Find the line that contains "The image size is (1060, 711)."; then retype it and each line after it, exactly, through the final line of the data below.
::: Records for this exercise
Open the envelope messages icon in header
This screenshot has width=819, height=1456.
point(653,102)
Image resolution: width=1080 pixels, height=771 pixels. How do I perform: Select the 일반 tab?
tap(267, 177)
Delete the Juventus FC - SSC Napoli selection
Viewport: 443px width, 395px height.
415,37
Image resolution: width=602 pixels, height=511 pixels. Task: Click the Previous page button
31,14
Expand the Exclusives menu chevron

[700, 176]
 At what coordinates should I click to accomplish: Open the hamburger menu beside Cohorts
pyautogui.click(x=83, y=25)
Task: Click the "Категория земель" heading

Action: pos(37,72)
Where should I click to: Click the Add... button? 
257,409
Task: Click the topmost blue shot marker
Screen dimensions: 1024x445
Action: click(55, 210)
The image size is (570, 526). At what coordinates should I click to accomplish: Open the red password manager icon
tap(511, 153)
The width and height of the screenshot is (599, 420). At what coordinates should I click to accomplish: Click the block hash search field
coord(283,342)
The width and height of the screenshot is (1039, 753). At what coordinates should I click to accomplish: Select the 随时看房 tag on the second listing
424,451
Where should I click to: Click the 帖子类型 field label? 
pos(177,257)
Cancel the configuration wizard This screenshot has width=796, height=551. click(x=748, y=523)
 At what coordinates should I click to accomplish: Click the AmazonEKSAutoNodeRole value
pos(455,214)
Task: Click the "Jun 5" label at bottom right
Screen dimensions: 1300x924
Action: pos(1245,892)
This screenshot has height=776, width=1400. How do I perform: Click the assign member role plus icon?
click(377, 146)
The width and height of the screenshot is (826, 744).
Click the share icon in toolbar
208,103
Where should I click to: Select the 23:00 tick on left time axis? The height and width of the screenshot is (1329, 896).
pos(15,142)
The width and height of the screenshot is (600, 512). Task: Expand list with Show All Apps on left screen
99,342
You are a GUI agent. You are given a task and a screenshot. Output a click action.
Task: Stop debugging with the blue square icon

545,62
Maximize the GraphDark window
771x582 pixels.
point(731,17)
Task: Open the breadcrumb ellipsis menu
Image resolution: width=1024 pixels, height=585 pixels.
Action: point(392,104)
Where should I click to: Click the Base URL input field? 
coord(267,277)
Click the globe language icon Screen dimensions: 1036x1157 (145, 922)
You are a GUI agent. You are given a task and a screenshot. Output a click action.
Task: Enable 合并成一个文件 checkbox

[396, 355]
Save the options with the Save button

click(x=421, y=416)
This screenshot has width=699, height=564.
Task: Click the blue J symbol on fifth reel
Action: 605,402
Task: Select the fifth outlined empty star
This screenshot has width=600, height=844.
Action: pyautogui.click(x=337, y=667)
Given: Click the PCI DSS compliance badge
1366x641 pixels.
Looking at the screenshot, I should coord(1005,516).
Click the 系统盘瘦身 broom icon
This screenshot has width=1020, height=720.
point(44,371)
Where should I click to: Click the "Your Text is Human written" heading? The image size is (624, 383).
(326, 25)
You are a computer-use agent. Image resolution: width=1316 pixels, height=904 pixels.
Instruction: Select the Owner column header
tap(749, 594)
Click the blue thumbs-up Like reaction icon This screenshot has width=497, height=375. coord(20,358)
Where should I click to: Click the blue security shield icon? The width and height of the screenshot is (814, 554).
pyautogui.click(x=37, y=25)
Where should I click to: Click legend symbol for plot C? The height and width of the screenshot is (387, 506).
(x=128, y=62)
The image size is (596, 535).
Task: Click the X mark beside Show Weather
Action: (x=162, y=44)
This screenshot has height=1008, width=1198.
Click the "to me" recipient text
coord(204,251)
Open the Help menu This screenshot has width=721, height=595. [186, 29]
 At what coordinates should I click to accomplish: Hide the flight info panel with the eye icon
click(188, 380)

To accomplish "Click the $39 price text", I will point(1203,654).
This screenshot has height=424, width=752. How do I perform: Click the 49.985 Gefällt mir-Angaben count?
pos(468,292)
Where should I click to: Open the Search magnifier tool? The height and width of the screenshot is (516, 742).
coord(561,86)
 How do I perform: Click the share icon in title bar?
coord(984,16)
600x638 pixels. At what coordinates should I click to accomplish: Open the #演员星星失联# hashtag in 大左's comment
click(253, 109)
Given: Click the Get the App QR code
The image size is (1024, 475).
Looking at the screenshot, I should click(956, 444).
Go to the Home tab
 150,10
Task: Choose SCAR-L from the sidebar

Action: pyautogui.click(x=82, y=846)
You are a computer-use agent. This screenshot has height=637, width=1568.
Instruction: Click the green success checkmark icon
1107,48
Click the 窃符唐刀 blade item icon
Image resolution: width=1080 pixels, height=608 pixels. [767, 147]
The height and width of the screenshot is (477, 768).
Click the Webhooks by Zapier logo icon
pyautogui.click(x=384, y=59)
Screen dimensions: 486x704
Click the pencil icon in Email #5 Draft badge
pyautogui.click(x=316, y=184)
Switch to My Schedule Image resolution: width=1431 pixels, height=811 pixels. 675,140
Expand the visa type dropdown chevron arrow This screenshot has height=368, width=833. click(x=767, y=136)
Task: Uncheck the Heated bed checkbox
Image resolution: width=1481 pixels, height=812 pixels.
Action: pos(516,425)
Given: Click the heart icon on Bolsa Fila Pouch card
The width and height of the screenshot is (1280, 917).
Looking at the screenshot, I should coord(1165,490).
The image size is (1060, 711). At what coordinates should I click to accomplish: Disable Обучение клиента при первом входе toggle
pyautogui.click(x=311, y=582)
::::::
Answer space
The image size is (1060, 711). At what coordinates should I click to accomplish: Disable Обучение клиента при первом входе toggle
pyautogui.click(x=311, y=582)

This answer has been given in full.